Collected data entries:
● ● ● ● ● ● ●

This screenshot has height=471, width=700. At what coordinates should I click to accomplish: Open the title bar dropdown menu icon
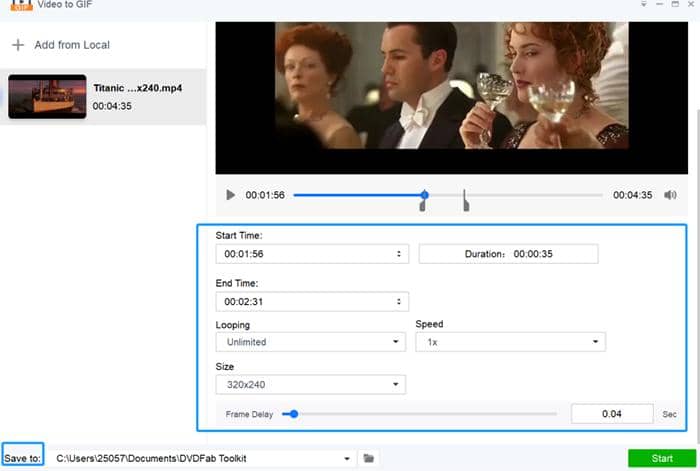tap(643, 5)
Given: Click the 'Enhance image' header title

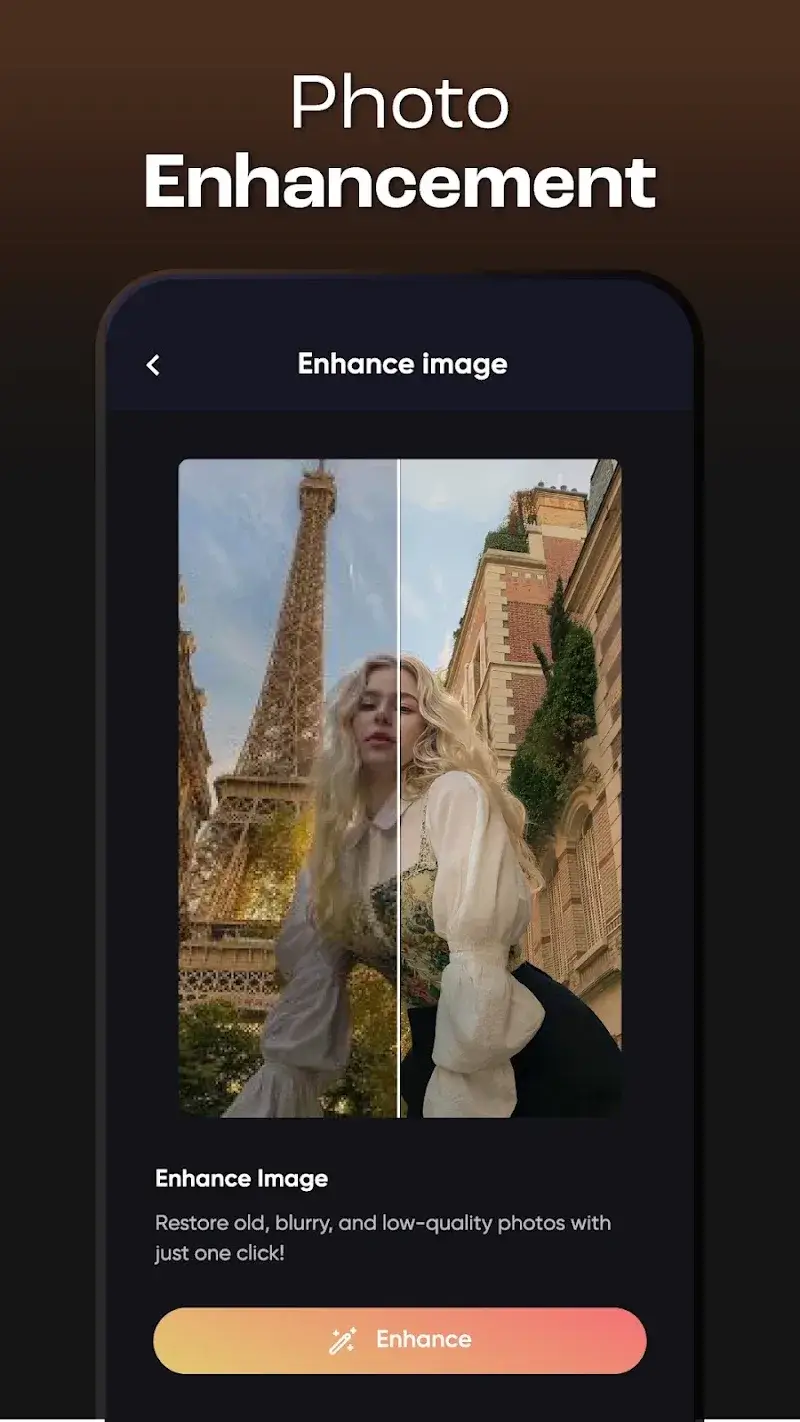Looking at the screenshot, I should click(402, 364).
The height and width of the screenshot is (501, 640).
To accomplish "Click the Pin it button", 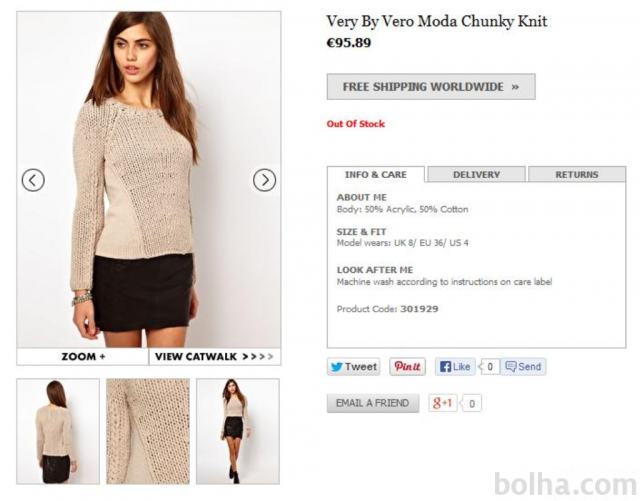I will [x=407, y=367].
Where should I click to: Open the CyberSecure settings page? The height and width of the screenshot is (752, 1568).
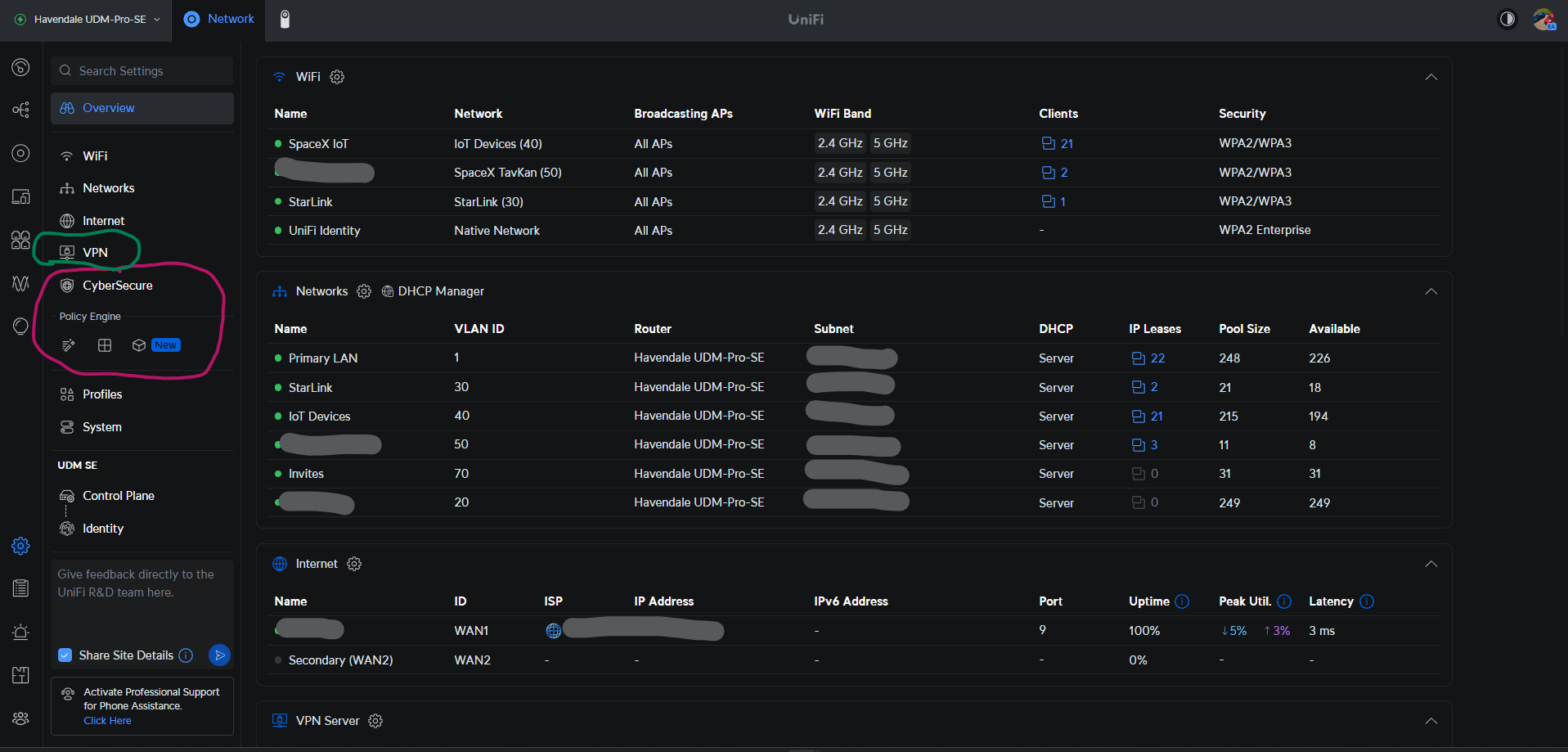[x=117, y=286]
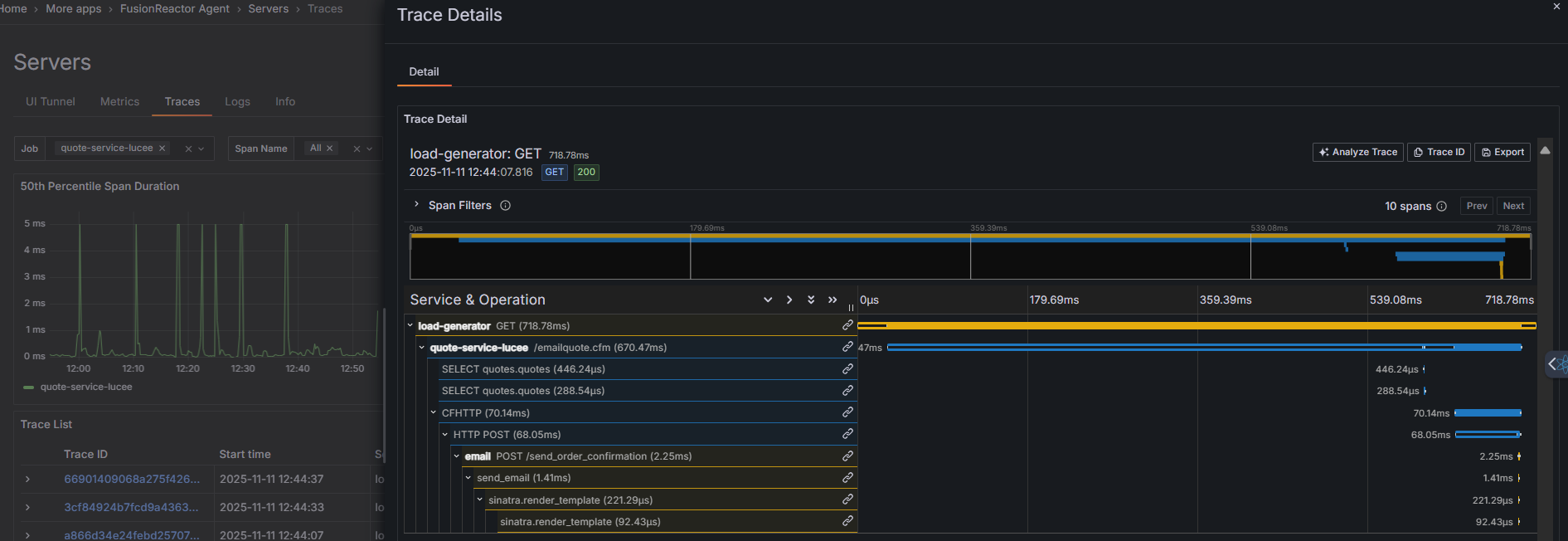Open the Metrics tab

pos(119,101)
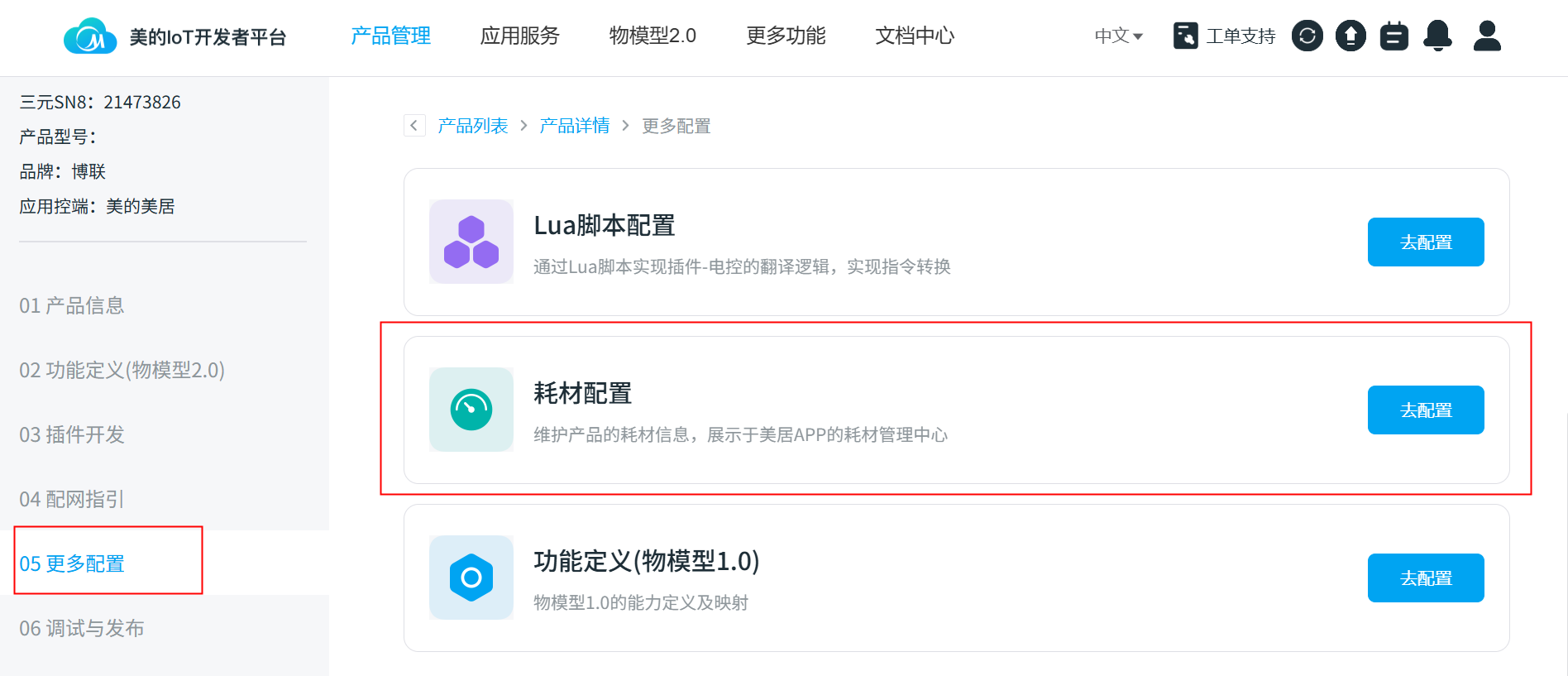Open the 产品管理 top menu

[x=390, y=36]
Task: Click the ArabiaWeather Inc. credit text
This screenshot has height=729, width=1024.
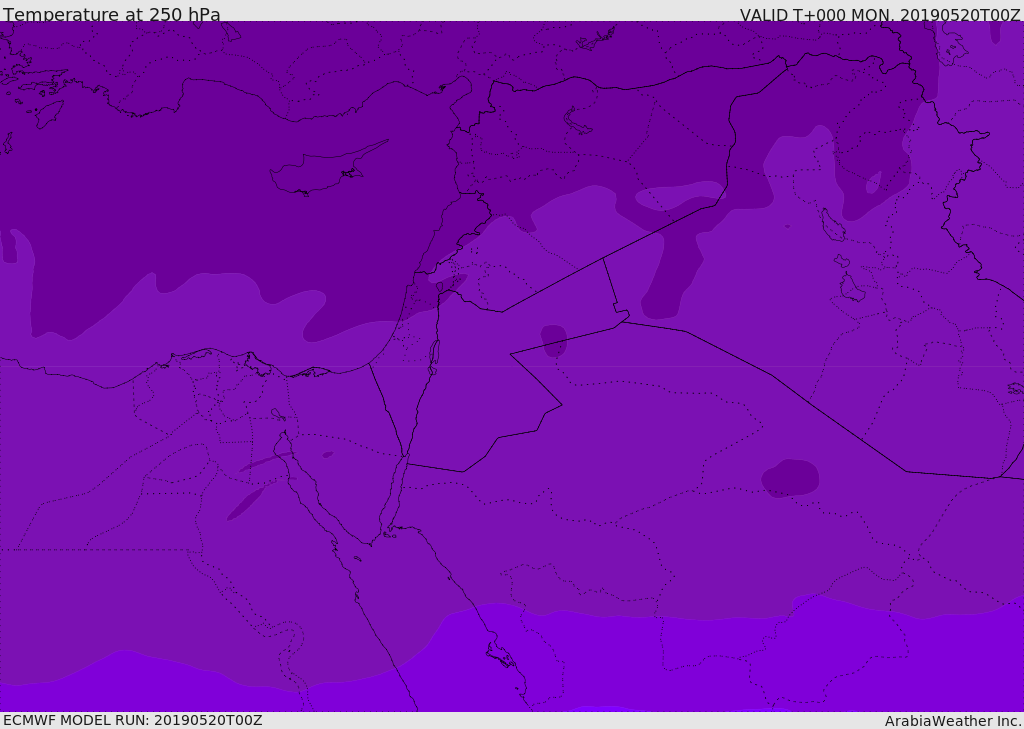Action: (x=953, y=721)
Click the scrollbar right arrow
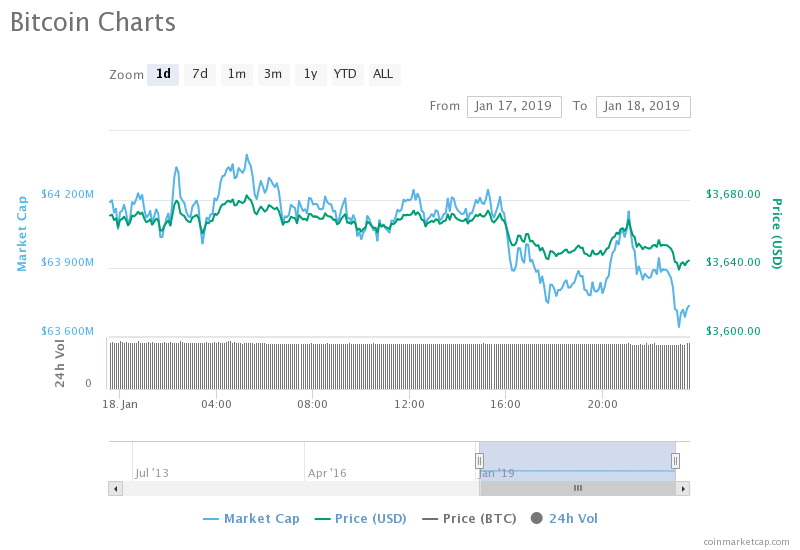Viewport: 800px width, 550px height. point(683,488)
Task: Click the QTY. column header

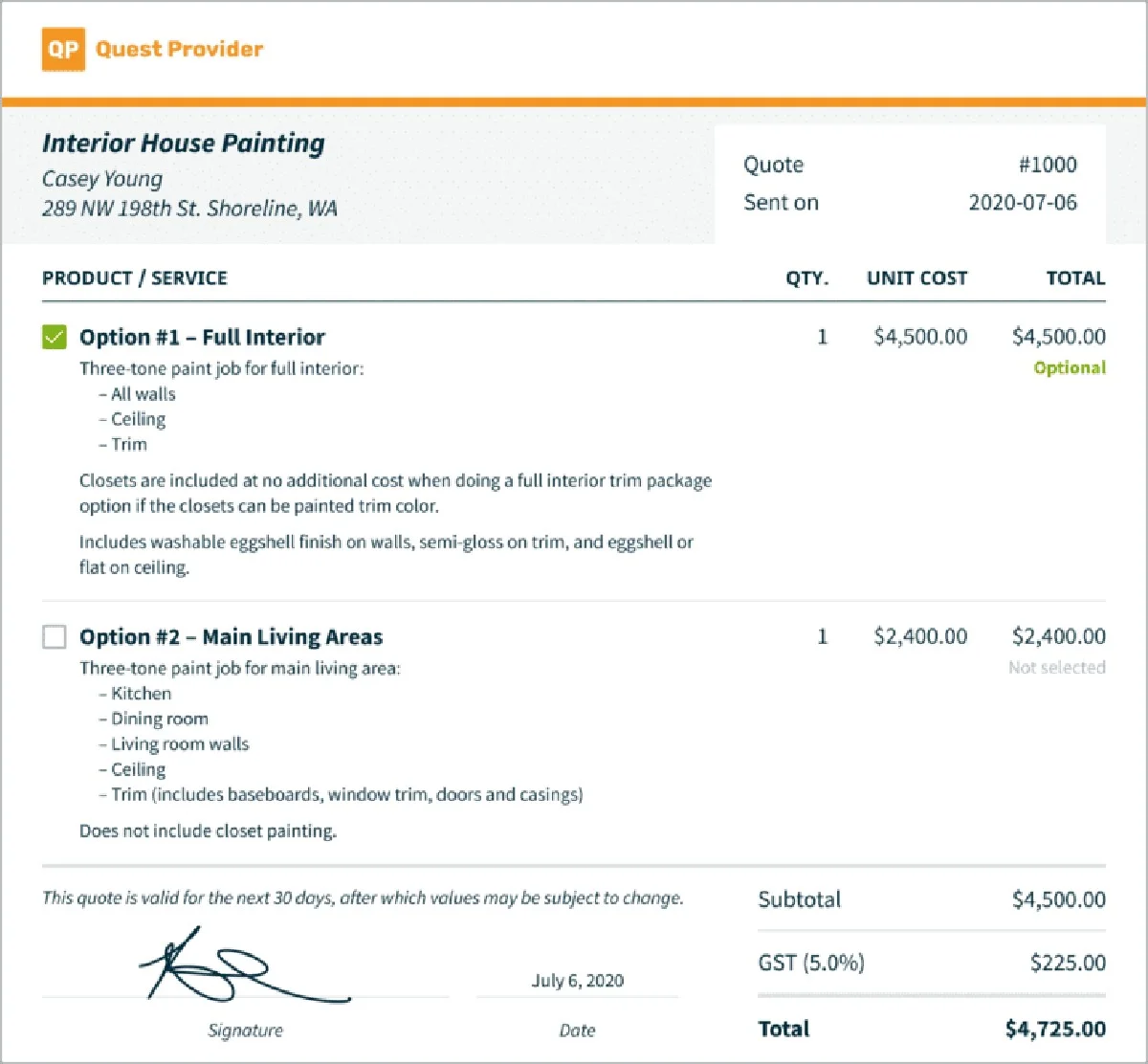Action: 807,278
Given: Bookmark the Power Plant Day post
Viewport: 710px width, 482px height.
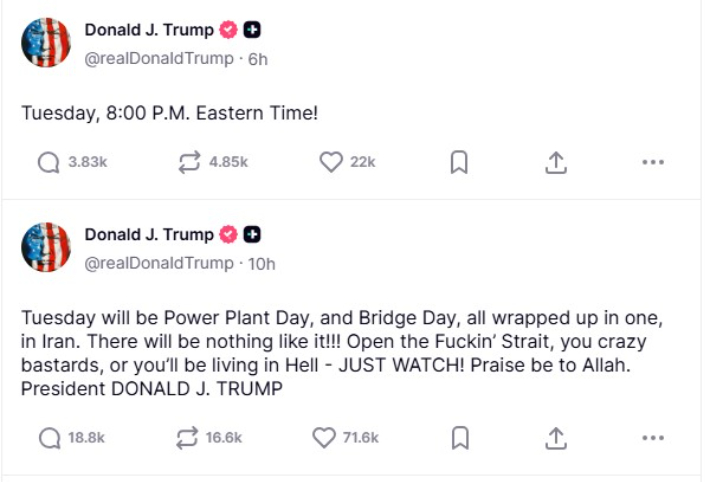Looking at the screenshot, I should click(x=459, y=437).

● ● ● ● ● ● ●

▶ **EXERCISE DESCRIPTION**
From the line holding "Where should I" down to the final line of the entries above, print every line exactly. Pictures do not go in.

▶ **ANSWER AREA**
Where should I click to: Open the CyberSecure settings page? The height and width of the screenshot is (752, 1568).
[x=117, y=286]
Open the Metrics tab

pos(119,101)
Open the 产品管理 top menu

[x=390, y=36]
Task: Click the ArabiaWeather Inc. credit text
This screenshot has height=729, width=1024.
Action: (x=953, y=721)
Click the scrollbar right arrow
Viewport: 800px width, 550px height. point(683,488)
Task: Click the QTY. column header

Action: 807,278
Given: Bookmark the Power Plant Day post
Viewport: 710px width, 482px height.
Looking at the screenshot, I should click(x=459, y=437).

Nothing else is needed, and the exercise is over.